▶ [TASK DETAILS]: Return the lines beginning at the one that contains "Screen dimensions: 1588x1054" and running to the end of the records, exactly and with nothing else. Omit pictures.

[Data extracted from a collection]
-*-
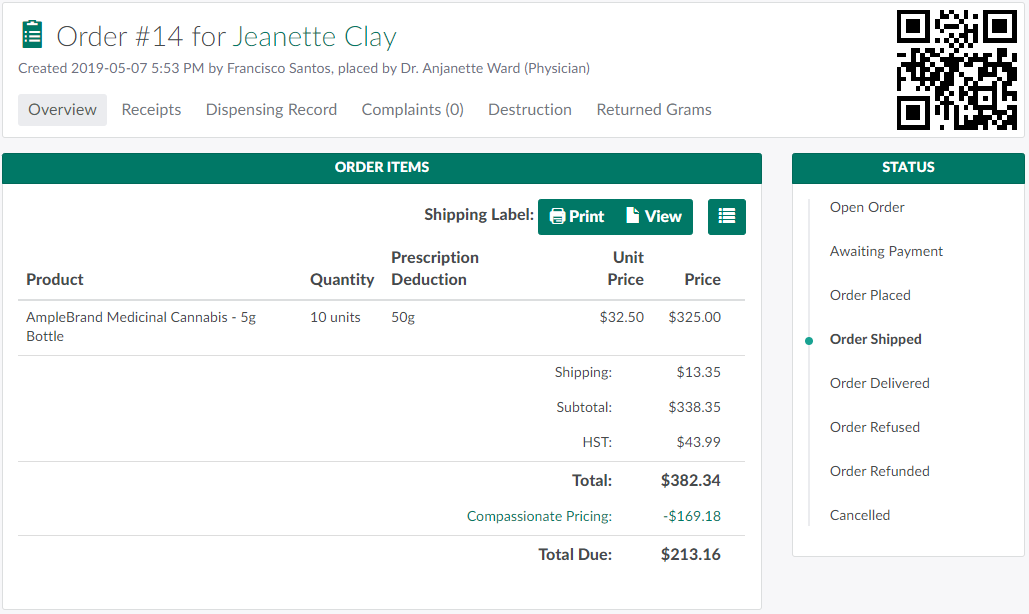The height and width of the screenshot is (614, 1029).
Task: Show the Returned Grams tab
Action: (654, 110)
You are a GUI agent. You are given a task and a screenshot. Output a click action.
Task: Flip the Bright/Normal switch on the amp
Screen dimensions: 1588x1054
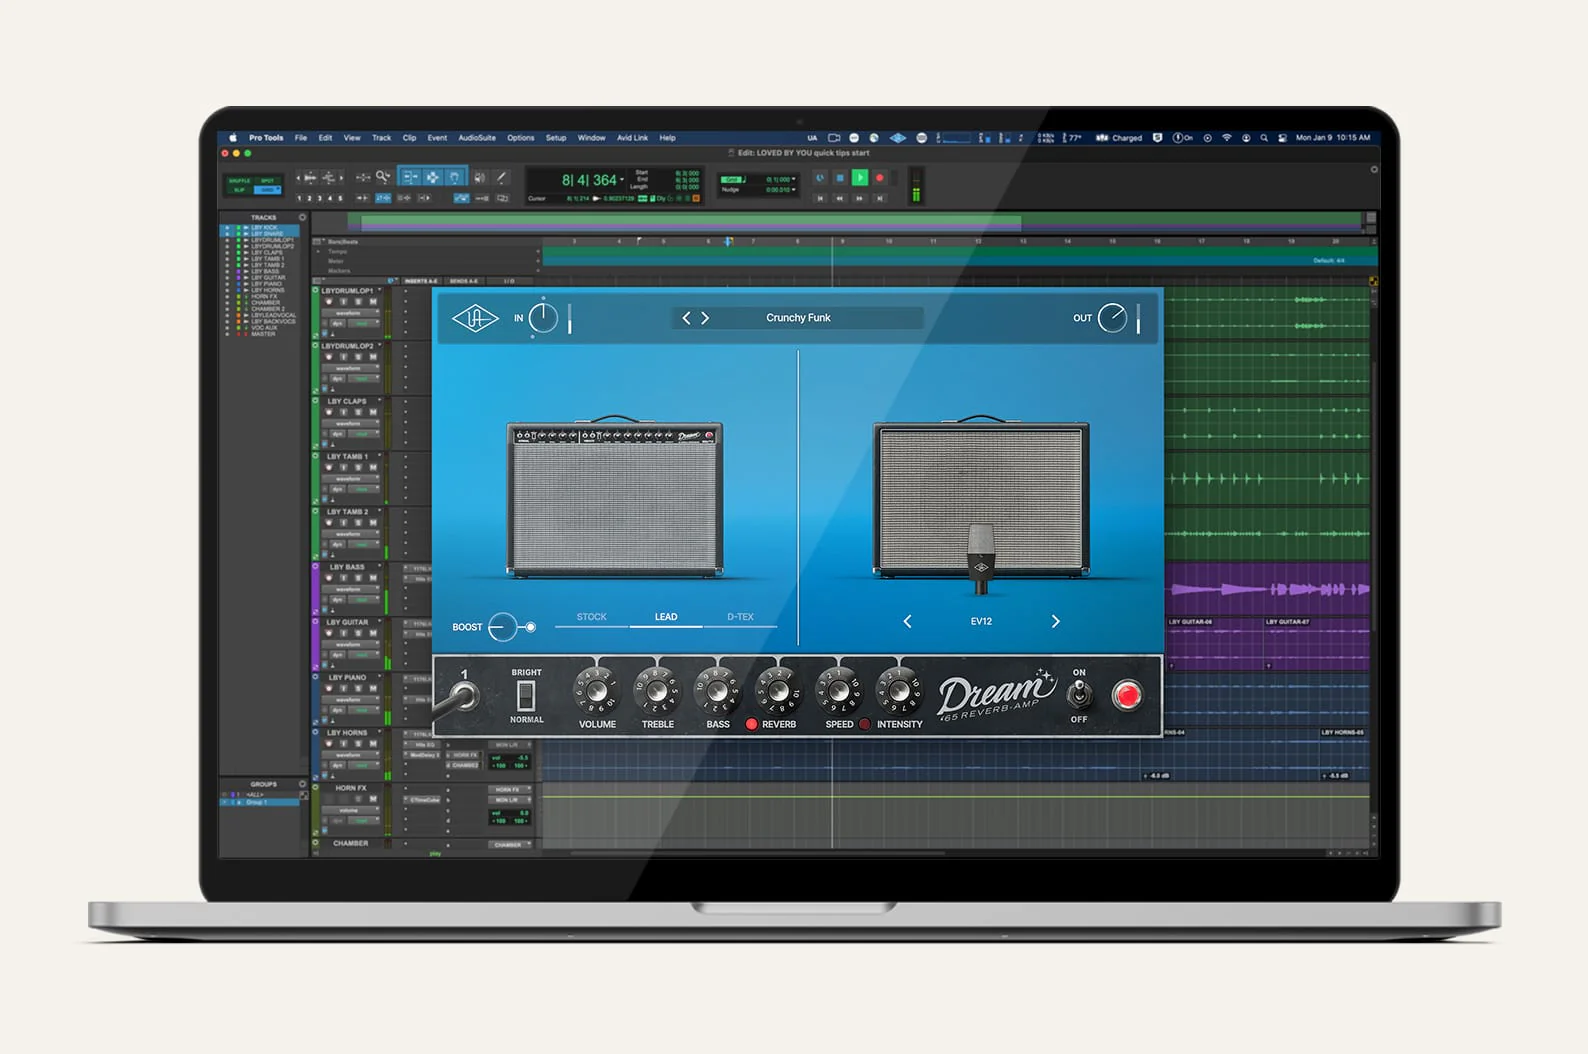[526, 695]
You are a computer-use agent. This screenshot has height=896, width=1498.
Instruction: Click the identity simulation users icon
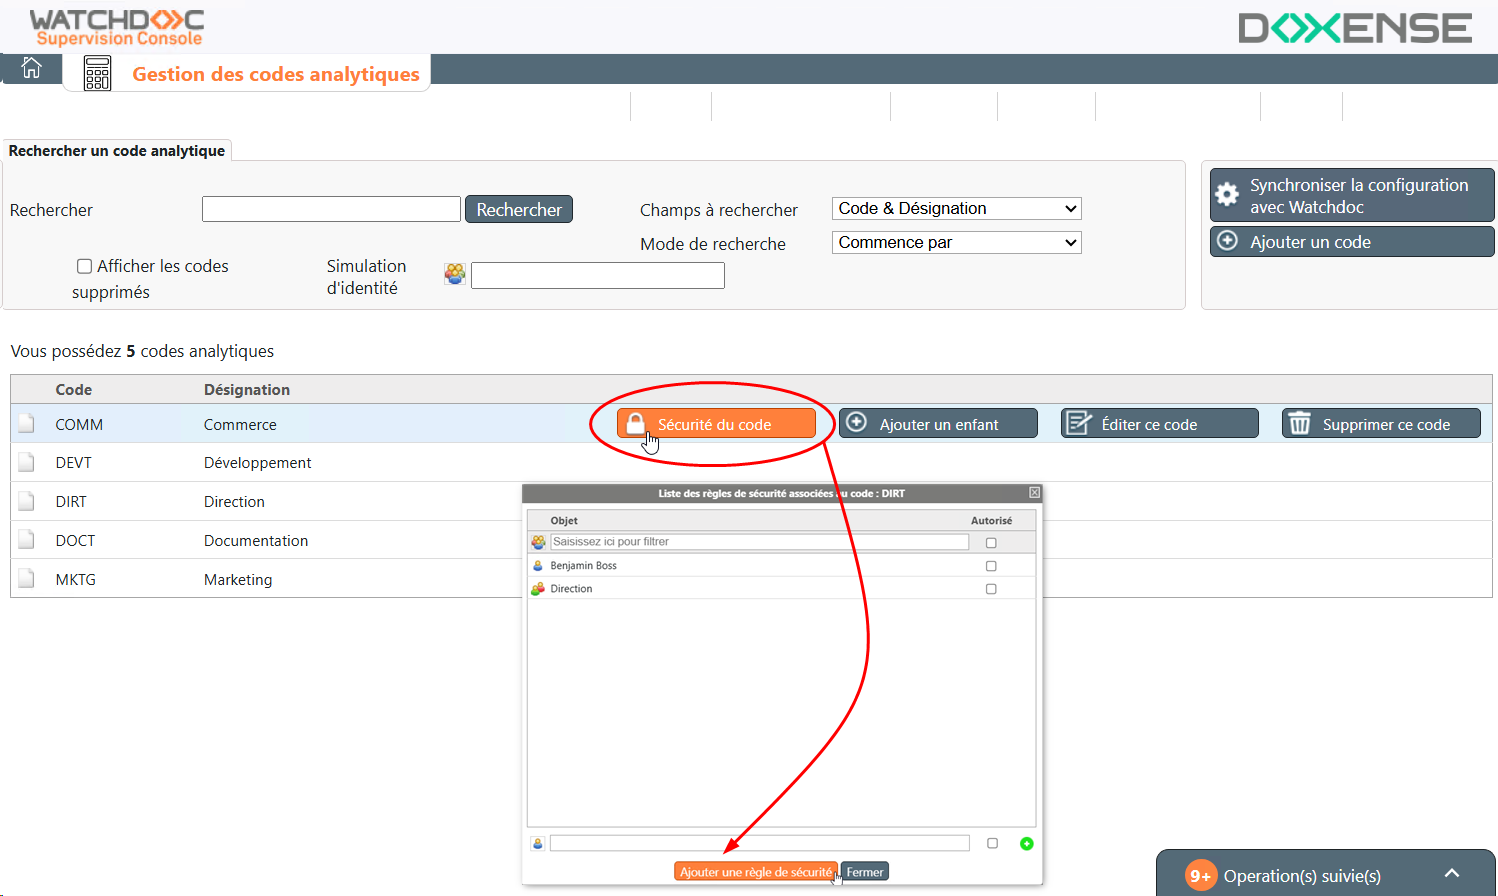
-*-
▶ [WRITTEN SOLUTION]:
Screen dimensions: 1588x1054
[526, 695]
You are a computer-use agent. This screenshot has height=896, width=1498.
Instruction: Click the identity simulation users icon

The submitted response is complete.